I have been asked by my ex-husband to participate in mediation over a few issues with regards to access.
Firstly, I have never denied access to him to see our son. All dates of visits are currently few and far between but I am always agreeable - even when given short notice. He would usually pick our son up from our home and take him to his mothers who lives only 60 miles from my home. My partner works and resides 200 miles away and this arrangement never posed a problem until recently.
My ex-husband has now moved in with his partner (adding a further 50 miles away) and expressed a wish that our son now travels to spend time with him in his new home. This only present one issue in my eyes... The journey! The journey in a car takes six hours to get there as it is over 200 miles away. He wishes to have him "more regularly" and requests a once a month visit. My son is lucky if he sees his father once in three months so am doubtful my ex-husband would maintain this. However, giving him the benefit of the doubt for now, my ex-husband also proposed to split the journey and meet at a halfway point. I do not drive - holding a provisional licence. To undertake half this journey I would have to take the train. This would mean a 30 minute walk to the train station (just for starters) and then to be on a train for up to 4 hours and then 3 further hours in a car - that''s just one way! I would have to travel back on the train the same day alone and repeat the journey a day later!
I do not know how to propose a compromise! Any advice would be appreciated.

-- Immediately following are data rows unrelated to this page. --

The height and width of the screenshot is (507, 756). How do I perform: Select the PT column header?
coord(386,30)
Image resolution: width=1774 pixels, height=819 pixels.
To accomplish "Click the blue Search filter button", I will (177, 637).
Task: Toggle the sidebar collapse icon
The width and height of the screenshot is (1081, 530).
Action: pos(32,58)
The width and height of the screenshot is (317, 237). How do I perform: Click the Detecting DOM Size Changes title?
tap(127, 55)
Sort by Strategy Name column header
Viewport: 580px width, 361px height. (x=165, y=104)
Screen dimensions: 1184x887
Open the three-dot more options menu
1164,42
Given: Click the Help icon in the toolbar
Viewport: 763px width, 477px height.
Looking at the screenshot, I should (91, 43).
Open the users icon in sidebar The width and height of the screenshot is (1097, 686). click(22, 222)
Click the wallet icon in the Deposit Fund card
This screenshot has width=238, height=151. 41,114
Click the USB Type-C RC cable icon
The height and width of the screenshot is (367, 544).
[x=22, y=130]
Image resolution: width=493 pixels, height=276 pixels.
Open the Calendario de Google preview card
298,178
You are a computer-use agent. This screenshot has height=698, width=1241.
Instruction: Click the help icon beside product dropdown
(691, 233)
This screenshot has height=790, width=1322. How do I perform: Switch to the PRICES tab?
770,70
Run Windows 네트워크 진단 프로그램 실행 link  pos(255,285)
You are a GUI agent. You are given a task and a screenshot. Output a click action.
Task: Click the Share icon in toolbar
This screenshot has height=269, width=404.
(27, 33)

The only suggestion I feel I can put forward is that this shared journey is done within school holidays. I would be a lot more willing as this would mean my ex-husband and son would have an extended amount of time together rather than a day and a bit. To do this once a month while my son is at preschool full time is just not feasible! He finishes late on Friday and to do this over one weekend for him to be in attendance at preschool on the Monday is unfair on my son.